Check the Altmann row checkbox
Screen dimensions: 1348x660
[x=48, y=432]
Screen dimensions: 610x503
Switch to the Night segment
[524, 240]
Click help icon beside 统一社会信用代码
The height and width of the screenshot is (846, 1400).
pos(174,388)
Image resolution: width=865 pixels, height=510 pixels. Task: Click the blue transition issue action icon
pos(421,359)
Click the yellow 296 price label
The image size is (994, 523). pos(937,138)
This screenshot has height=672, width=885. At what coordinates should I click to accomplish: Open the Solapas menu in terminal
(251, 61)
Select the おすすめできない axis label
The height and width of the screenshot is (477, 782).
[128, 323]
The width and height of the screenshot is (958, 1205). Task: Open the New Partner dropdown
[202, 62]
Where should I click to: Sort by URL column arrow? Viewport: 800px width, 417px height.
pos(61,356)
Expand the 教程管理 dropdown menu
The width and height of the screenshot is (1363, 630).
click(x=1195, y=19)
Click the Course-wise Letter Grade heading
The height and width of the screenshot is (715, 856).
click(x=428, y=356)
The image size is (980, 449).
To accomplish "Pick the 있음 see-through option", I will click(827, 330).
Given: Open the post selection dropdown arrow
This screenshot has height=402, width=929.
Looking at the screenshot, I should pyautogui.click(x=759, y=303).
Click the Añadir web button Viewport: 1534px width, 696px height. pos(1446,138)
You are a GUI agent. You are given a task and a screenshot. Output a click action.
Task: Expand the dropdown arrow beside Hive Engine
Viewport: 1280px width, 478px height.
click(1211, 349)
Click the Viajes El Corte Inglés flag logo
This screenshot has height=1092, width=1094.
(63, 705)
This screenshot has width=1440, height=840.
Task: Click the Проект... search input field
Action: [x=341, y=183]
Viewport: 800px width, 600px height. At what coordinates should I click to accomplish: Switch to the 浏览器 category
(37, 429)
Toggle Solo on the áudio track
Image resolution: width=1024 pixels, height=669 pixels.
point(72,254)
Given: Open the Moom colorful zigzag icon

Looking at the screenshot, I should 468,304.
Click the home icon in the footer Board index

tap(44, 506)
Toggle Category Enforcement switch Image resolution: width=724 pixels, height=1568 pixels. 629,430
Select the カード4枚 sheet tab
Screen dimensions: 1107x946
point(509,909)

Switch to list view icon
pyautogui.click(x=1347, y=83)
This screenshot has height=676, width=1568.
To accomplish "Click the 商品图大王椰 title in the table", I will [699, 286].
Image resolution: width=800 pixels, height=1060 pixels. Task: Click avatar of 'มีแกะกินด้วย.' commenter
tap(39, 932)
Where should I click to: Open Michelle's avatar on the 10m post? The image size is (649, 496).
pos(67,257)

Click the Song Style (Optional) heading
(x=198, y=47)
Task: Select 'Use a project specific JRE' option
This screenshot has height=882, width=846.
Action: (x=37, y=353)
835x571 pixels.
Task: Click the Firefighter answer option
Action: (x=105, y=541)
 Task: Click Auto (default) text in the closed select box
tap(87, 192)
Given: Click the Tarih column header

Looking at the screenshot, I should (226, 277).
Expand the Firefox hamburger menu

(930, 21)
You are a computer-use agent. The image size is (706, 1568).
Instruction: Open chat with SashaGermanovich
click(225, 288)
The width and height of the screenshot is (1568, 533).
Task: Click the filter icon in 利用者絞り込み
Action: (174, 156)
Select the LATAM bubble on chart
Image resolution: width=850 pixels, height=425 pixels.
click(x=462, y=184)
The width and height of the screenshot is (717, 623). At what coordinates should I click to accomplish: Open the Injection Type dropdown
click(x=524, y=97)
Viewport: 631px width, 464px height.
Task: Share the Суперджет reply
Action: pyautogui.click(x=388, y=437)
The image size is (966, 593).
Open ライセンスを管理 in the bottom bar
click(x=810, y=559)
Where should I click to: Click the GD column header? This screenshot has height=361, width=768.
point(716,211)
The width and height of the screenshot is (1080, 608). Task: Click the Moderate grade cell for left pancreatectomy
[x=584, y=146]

### TO DO:
Give back the whole listing above. Keep every character the same.

### ANSWER TO THIS PROBLEM:
Check the Altmann row checkbox
Screen dimensions: 1348x660
[x=48, y=432]
Screen dimensions: 610x503
Switch to the Night segment
[524, 240]
Click help icon beside 统一社会信用代码
The height and width of the screenshot is (846, 1400).
pos(174,388)
Image resolution: width=865 pixels, height=510 pixels. Task: Click the blue transition issue action icon
pos(421,359)
Click the yellow 296 price label
The image size is (994, 523). pos(937,138)
This screenshot has height=672, width=885. At what coordinates should I click to accomplish: Open the Solapas menu in terminal
(251, 61)
Select the おすすめできない axis label
The height and width of the screenshot is (477, 782).
[128, 323]
The width and height of the screenshot is (958, 1205). Task: Open the New Partner dropdown
[202, 62]
Where should I click to: Sort by URL column arrow? Viewport: 800px width, 417px height.
pos(61,356)
Expand the 教程管理 dropdown menu
The width and height of the screenshot is (1363, 630).
click(x=1195, y=19)
Click the Course-wise Letter Grade heading
The height and width of the screenshot is (715, 856).
click(x=428, y=356)
The image size is (980, 449).
To accomplish "Pick the 있음 see-through option", I will click(827, 330).
Given: Open the post selection dropdown arrow
This screenshot has height=402, width=929.
Looking at the screenshot, I should pyautogui.click(x=759, y=303).
Click the Añadir web button Viewport: 1534px width, 696px height. pos(1446,138)
You are a GUI agent. You are given a task and a screenshot. Output a click action.
Task: Expand the dropdown arrow beside Hive Engine
Viewport: 1280px width, 478px height.
click(1211, 349)
Click the Viajes El Corte Inglés flag logo
This screenshot has height=1092, width=1094.
(63, 705)
This screenshot has width=1440, height=840.
Task: Click the Проект... search input field
Action: [x=341, y=183]
Viewport: 800px width, 600px height. At what coordinates should I click to accomplish: Switch to the 浏览器 category
(37, 429)
Toggle Solo on the áudio track
Image resolution: width=1024 pixels, height=669 pixels.
point(72,254)
Given: Open the Moom colorful zigzag icon

Looking at the screenshot, I should 468,304.
Click the home icon in the footer Board index

tap(44, 506)
Toggle Category Enforcement switch Image resolution: width=724 pixels, height=1568 pixels. 629,430
Select the カード4枚 sheet tab
Screen dimensions: 1107x946
point(509,909)

Switch to list view icon
pyautogui.click(x=1347, y=83)
This screenshot has height=676, width=1568.
To accomplish "Click the 商品图大王椰 title in the table", I will [699, 286].
Image resolution: width=800 pixels, height=1060 pixels. Task: Click avatar of 'มีแกะกินด้วย.' commenter
tap(39, 932)
Where should I click to: Open Michelle's avatar on the 10m post? The image size is (649, 496).
pos(67,257)

Click the Song Style (Optional) heading
(x=198, y=47)
Task: Select 'Use a project specific JRE' option
This screenshot has height=882, width=846.
Action: (x=37, y=353)
835x571 pixels.
Task: Click the Firefighter answer option
Action: (x=105, y=541)
 Task: Click Auto (default) text in the closed select box
tap(87, 192)
Given: Click the Tarih column header

Looking at the screenshot, I should (226, 277).
Expand the Firefox hamburger menu

(930, 21)
You are a computer-use agent. The image size is (706, 1568).
Instruction: Open chat with SashaGermanovich
click(225, 288)
The width and height of the screenshot is (1568, 533).
Task: Click the filter icon in 利用者絞り込み
Action: (174, 156)
Select the LATAM bubble on chart
Image resolution: width=850 pixels, height=425 pixels.
click(x=462, y=184)
The width and height of the screenshot is (717, 623). At what coordinates should I click to accomplish: Open the Injection Type dropdown
click(x=524, y=97)
Viewport: 631px width, 464px height.
Task: Share the Суперджет reply
Action: pyautogui.click(x=388, y=437)
The image size is (966, 593).
Open ライセンスを管理 in the bottom bar
click(x=810, y=559)
Where should I click to: Click the GD column header? This screenshot has height=361, width=768.
point(716,211)
The width and height of the screenshot is (1080, 608). Task: Click the Moderate grade cell for left pancreatectomy
[x=584, y=146]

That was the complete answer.